To expand the scope of the program, Walkiewicz said, the first step is simply making the building habitable. At the moment, he explained, the building itself is something of a construction site. Crews are working on the roof, the plumbing, and other areas, he said.

“The first phase is really just to kind of stabilize the structure,” he said. “There’s a lot of work that needs to be done.”

In the meantime, Walkiewicz said, the program is using facilities owned by Southern Methodist University’s Taos campus. Students are housed there over the summer, he said, and the program is using SMU’s classroom space.

Although the program is still in its infancy, Walkiewicz said it’s already providing a valuable experience for its students.

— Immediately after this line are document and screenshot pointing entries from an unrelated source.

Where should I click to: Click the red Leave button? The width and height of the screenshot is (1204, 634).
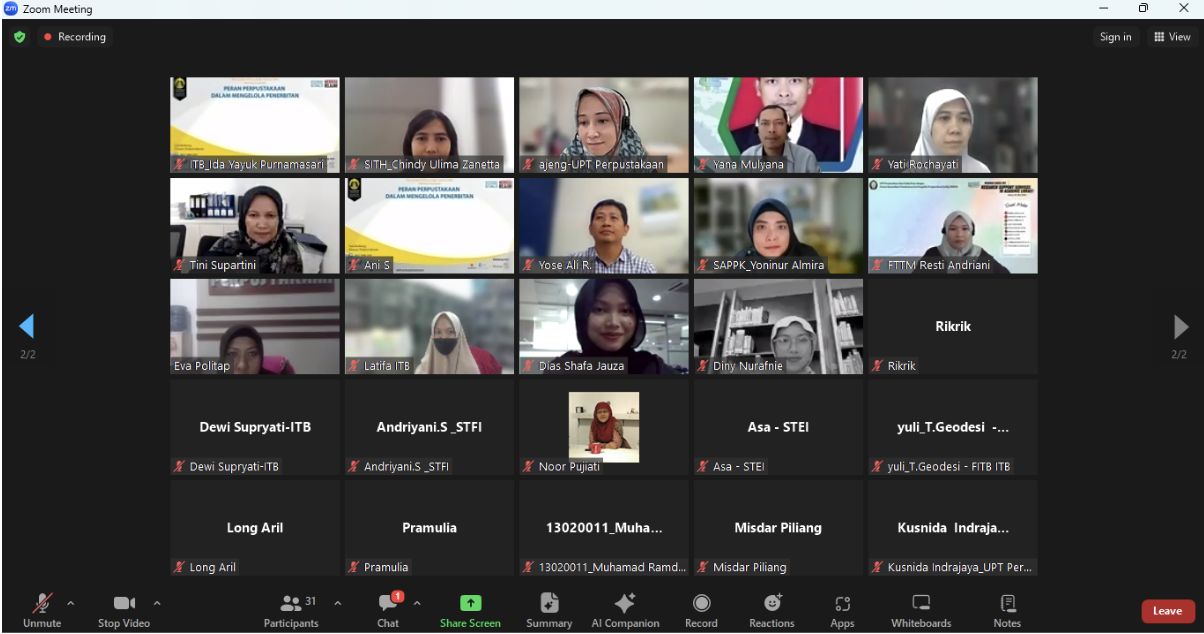[1167, 611]
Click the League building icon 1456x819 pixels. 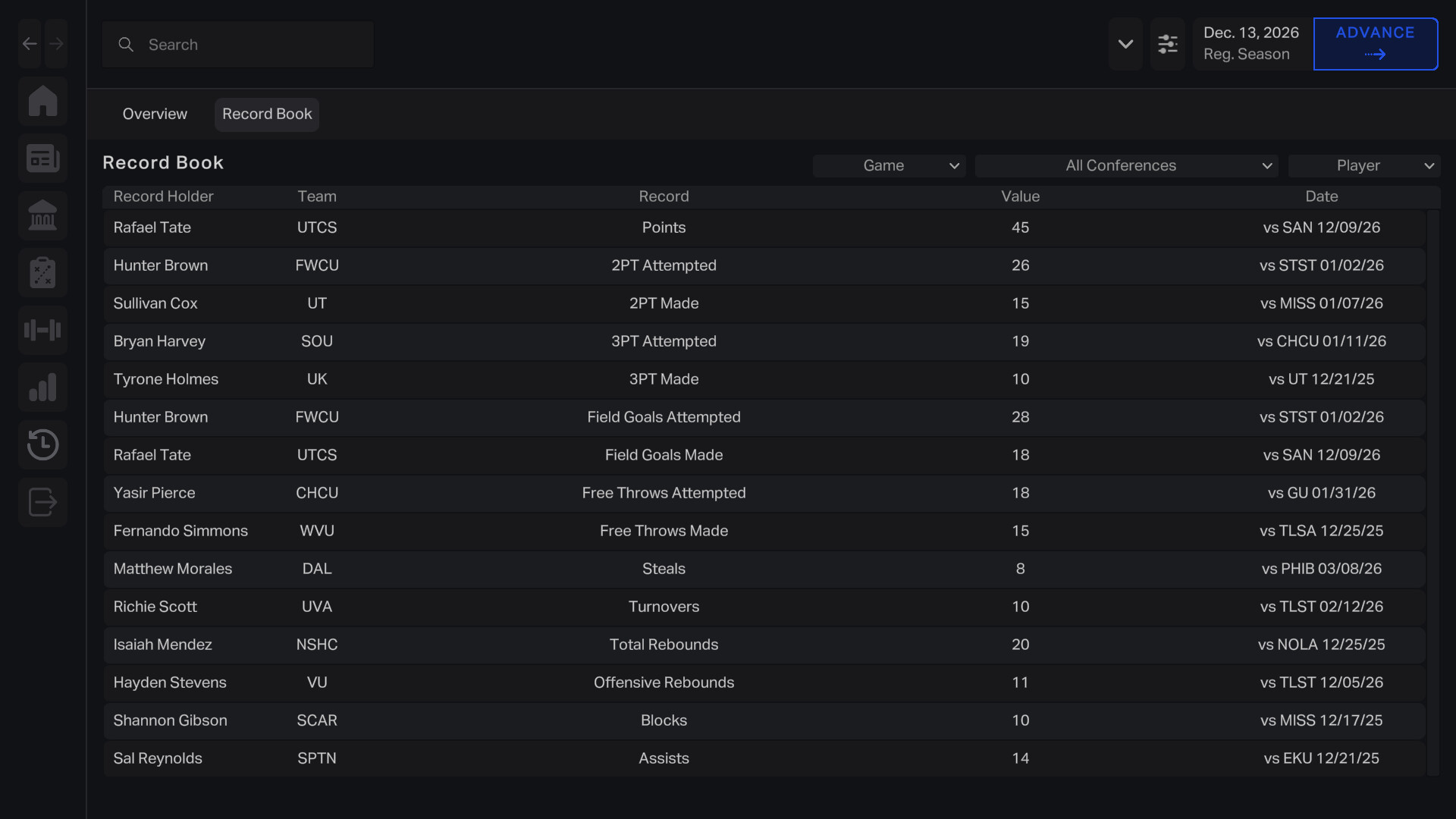(42, 215)
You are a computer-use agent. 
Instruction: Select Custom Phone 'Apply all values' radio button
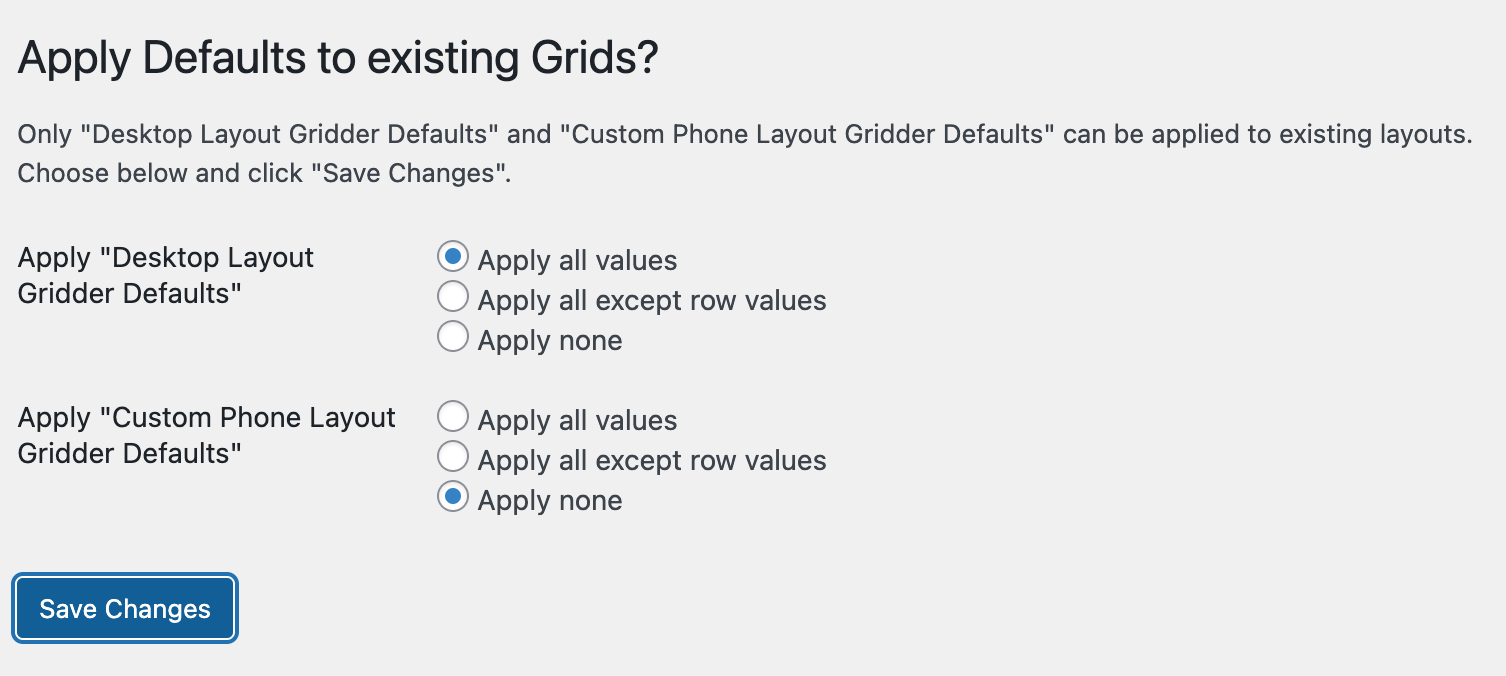point(453,417)
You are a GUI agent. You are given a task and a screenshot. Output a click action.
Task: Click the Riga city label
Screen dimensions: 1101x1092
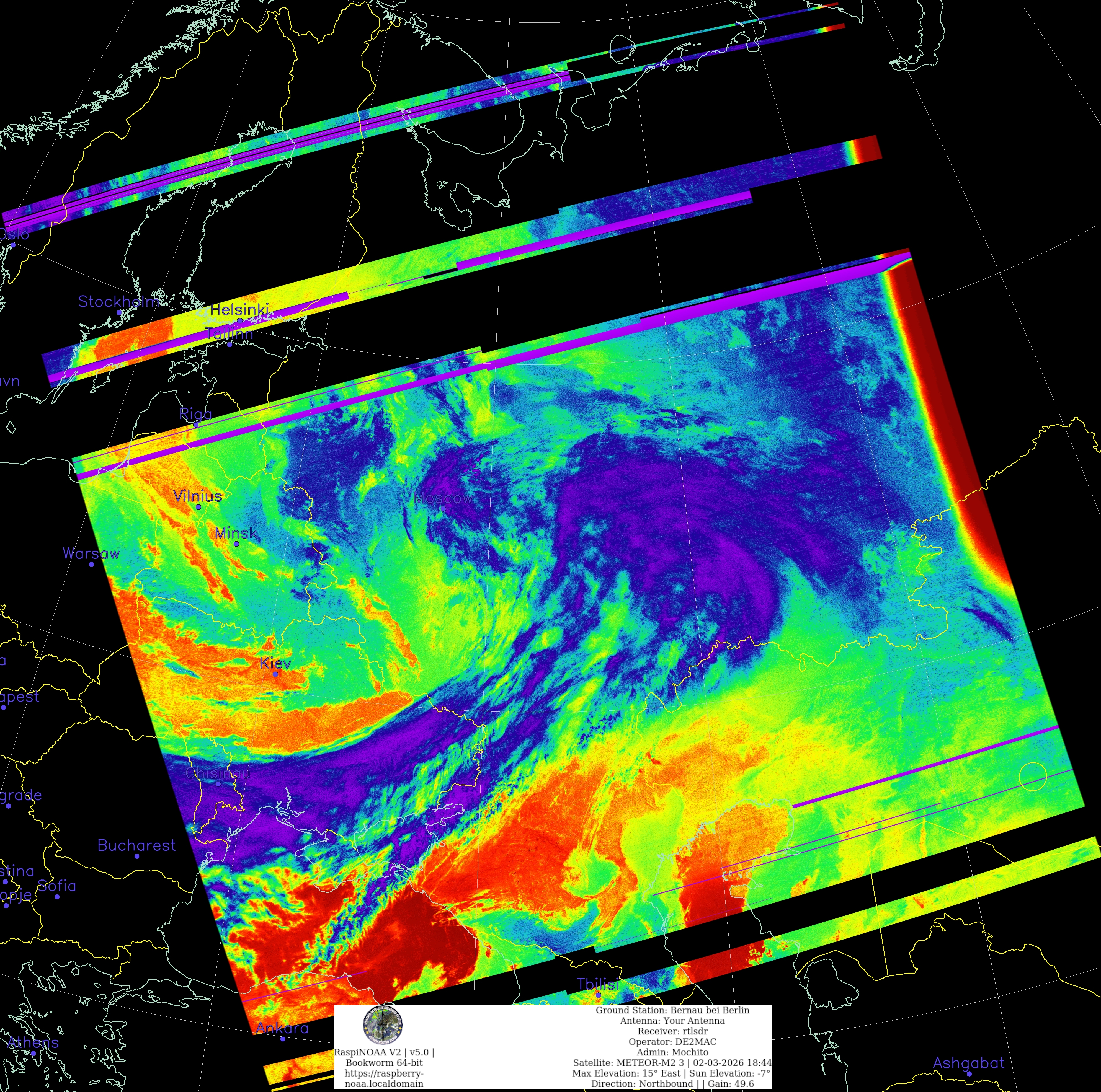coord(195,413)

The majority of the students enrolled in the summer program are graduate students, he said, and all of them have said they plan to return.

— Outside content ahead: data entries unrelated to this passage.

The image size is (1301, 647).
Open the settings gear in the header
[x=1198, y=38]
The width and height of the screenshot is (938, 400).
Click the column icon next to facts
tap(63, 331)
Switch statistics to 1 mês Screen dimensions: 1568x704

Part of the value in it is simply exposing the students to a culture that, despite only being one state away, is vastly different from that of Oklahoma, Walkiewicz said,. Although Oklahoma students are exposed to Native American culture, the culture among the Pueblo Indians in New Mexico differs considerably from any of the tribes found in Oklahoma.

“It’s eye- and mind-opening,” Walkiewicz said. “It has at least the same value as a study-abroad program does.”

The biggest benefit comes from simply being in New Mexico, he said. Students get the opportunity to see firsthand the structures, landscapes and environment that informed the works they’re discussing in class. Seeing those factors allows for a more in-depth discussion about the works, he said.

The center offers faculty and students the opportunity to talk about a particular branch of the American experience that is often left out of academic discussions, Walkiewicz said. Whereas American studies programs tend to focus heavily on the eastern United States, the program’s courses tend to focus more on the Southwest, he said. Oklahoma lies on the easternmost edge of the Southwest, he added, but New Mexico sits squarely in the middle.

For example, Walkiewicz’s students took a trip to Taos Pueblo last week after reading essays about the pueblo by Swiss psychiatrist Carl Jung and English novelist D.H. Lawrence. After the visit, the class talked about the two writers’ observations on the pueblo and its significance.

“It led to a much larger discussion about culture and the interaction of European culture with Native American culture,” Walkiewicz said.

As the program develops, he said, more students will have the opportunity to study at the center over the summer. The experience they will gain there will be a powerful one, he said.

As the center expands, Walkiewicz said he expects it will benefit both the university and its students alike.

“It’s really broadening in a lot of ways,” he said. “I think it’s going to be a wonderful thing for OSU as it develops.”